Entonces, ¿no hubo indios “patriotas” en la Nueva Granada?
Curiosamente, en la historia escrita sobre la Independencia de la Nueva Granada se ha dedicado más espacio a los indios “realistas”, que a aquellos que se alistaron en los ejércitos patriotas o combatieron a su lado. Este silencio bien podría deberse a la ausencia de grandes movilizaciones colectivas o acciones militares destacables de parte de los indígenas en favor de la independencia. No obstante, en la Nueva Granada los ejércitos de uno y otro bando reclutaron indistintamente a indios, negros y mestizos. De hecho, indígenas de todas las provincias debieron servir como cargueros, proveedores, enfermeros o soldados tanto en los ejércitos patriotas como en los realistas.
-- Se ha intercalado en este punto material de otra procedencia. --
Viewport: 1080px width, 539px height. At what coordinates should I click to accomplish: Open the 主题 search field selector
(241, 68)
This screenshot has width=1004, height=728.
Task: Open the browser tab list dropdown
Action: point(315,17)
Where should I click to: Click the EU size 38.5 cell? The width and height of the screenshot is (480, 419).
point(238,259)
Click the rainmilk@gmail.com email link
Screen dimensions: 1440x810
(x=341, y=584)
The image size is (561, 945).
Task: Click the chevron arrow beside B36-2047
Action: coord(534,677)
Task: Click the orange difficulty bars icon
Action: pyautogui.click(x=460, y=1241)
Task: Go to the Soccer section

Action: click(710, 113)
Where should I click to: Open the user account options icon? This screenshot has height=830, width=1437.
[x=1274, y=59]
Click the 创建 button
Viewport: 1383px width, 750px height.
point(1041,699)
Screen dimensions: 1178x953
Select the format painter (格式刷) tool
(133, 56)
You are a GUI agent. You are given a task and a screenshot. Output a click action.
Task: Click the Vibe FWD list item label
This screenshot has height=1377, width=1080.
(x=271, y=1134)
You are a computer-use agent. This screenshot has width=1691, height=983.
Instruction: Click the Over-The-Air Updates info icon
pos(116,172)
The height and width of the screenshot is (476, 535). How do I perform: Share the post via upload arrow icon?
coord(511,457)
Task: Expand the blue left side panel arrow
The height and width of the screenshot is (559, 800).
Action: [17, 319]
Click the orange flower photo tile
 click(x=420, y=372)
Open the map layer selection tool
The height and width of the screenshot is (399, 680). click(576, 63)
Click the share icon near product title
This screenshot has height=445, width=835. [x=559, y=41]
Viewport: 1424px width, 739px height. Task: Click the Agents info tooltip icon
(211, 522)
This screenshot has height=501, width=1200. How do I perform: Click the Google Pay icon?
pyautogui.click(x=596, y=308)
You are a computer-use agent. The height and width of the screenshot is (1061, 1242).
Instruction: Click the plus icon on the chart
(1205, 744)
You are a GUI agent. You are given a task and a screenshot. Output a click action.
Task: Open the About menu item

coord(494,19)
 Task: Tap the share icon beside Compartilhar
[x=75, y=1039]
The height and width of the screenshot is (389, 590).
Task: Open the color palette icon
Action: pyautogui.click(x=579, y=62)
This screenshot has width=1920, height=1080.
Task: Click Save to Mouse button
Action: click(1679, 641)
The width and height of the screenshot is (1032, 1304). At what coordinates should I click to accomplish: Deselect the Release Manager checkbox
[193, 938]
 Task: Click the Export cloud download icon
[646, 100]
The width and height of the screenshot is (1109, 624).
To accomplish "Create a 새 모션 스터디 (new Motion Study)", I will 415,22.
Existen, por lo demás, claros indicios de que en aquellas regiones en las cuales la población indígena era mayoritaria o tenía un importante peso demográfico, los dirigentes patriotas hicieron todo lo posible por obtener su apoyo, ya fuese este logístico (alojamiento, alimentos, bestias) o militar, mediante la recluta de cargadores o combatientes. Y en más de una ocasión lo lograron. Tal fue el caso, por ejemplo, de Antonio Nariño, quien antes de emprender su desafortunada expedición al sur del año 1813, solía pasearse por las calles de Santa Fe acompañado del cacique del pueblo de La Plata, Martín Astudillo, quien le había ofrecido el apoyo de los indios de su comunidad para cruzar el temible páramo de Guanacas en su paso hacia Popayán y Pasto. También los Paeces de Tierradentro jugaron un papel muy destacado en las luchas emancipadoras del lado patriota. La reconocida beligerancia de estos indios y la localización de su pueblo en la vía de paso de las tropas patriota hacia el sur, llevó a que sus hombres fueran reclutados como soldados en importante número, y que incluso algunos de ellos alcanzaron prestancia, como el coronel Agustín Calambás, quien al mando de los suyos fue apresado y fusilado por los realistas en Pitayó, en medio de la campaña de Reconquista. Igualmente destacada fue la participación de los paeces en otros hechos de guerra como la toma de Inzá en 1811, o las batallas del Bajo Palacé y Alto Palacé, Calibío, Río Palo, Cuchilla del Tambo, y Pitayó.
De los indios “patriotas” de la región Caribe se sabe menos. No obstante, hay indicios de que algunos pueblos fueron incendiados por sus propios moradores antes que entregarlos a las tropas del ejército español de Reconquista, como fue el caso de Turbana, en las goteras de Cartagena. En otros lugares de esta misma provincia, los indios resistieron activamente a las tropas de Morillo, tal como sucedió en los pueblos de Malambo, Usiacurí, Baranoa, y Galapa, cercanos a la insurgente villa de Barranquilla, en algunos de los cuales se formaron guerrillas de apoyo a los ejércitos patriotas.
* Doctor en Historia de la Universidad Nacional de Colombia. Profesor titular de la Escuela de Historia de la Universidad Industrial de Santander, Bucaramanga.